İkinci dikkat etmeniz gereken nokta ise masrafları karşılayıp karşılayamayacağınız. Yine kedi beslemenin öyle çok masraflı bi’ eylem olmadığını hatırlatmam gerek. Ama tabi 2 veya 3 kediye çıktığınız zaman masraflar da o oranda artacaktır. Olası masrafları şöyle sıralayabilirim:
-Haftalık kedi maması ve kedi kumu gibi düzenli olarak yapmanız gereken harcamalar.

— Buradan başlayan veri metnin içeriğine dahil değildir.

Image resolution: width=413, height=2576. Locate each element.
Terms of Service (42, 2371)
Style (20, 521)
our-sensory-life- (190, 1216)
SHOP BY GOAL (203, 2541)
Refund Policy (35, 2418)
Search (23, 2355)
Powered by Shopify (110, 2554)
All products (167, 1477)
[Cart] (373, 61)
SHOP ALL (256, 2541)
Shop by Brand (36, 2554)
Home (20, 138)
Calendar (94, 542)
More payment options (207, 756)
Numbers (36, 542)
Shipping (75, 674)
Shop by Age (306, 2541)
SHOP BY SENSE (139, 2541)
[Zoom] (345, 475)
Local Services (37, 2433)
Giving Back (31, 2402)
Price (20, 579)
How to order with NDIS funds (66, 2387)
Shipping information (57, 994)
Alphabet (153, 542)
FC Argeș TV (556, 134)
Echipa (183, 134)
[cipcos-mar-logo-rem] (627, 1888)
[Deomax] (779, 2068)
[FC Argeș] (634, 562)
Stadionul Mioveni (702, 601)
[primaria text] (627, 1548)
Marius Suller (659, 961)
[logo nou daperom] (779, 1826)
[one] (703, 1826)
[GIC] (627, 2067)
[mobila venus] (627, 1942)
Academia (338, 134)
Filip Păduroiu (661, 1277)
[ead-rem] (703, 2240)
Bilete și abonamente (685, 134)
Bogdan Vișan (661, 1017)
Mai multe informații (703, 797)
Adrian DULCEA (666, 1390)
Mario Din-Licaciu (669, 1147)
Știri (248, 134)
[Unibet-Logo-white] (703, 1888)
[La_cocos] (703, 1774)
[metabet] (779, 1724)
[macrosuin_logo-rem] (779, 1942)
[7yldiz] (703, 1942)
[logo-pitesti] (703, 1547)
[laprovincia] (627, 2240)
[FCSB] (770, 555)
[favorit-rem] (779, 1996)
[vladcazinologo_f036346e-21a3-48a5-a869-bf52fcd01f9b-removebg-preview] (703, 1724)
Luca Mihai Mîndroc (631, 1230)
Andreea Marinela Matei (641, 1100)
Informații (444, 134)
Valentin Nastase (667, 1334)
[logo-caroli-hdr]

-Kediyi ilk aldığınızda yaptırmanız gereken muayene ve aşı masrafları. (Bu kısma beslediğiniz kedinin cinsine göre değişebilecek yine düzenli olarak yaptırmanız gereken tüy kesimi gibi veteriner masraflarını da ekleyebiliriz.)
-Kedi oyuncağı (ip/top) ve mama/kum kabı gibi bir kez alınıp uzun süre sizi götürecek olan masraflar.



                        
Dikkat etmeniz gereken en önemli noktalardan bir tanesi de kedi sahibi olmanın bazı sorumlulukları ciddi anlamda göze almanızı gerektirmesi. Eğer çok fazla sorumluluk sahibi bir insan değilseniz kedi sahibi olmak sizi ciddi anlamda zorlayacaktır veya kedinizin sağlıklı bir yaşam sürmesine engel olacaktır. Bu sorumlulukların en başında kum ve mama kaplarını her zaman temiz tutmanız, gün içerisinde düzenli olarak mamalarını vermeniz, taramanız ve onları oynatmanız gelecektir. Çünkü her kedinin egzersize ihtiyacı vardır ve günde en azından 15-20 dakika sahipleriyle oyun oynamak isterler.

                

Hâlihazırda beslediğiniz bir evcil hayvanınız varsa onların bir kediyi nasıl karşılayacağına da dikkat etmeniz gerekir. 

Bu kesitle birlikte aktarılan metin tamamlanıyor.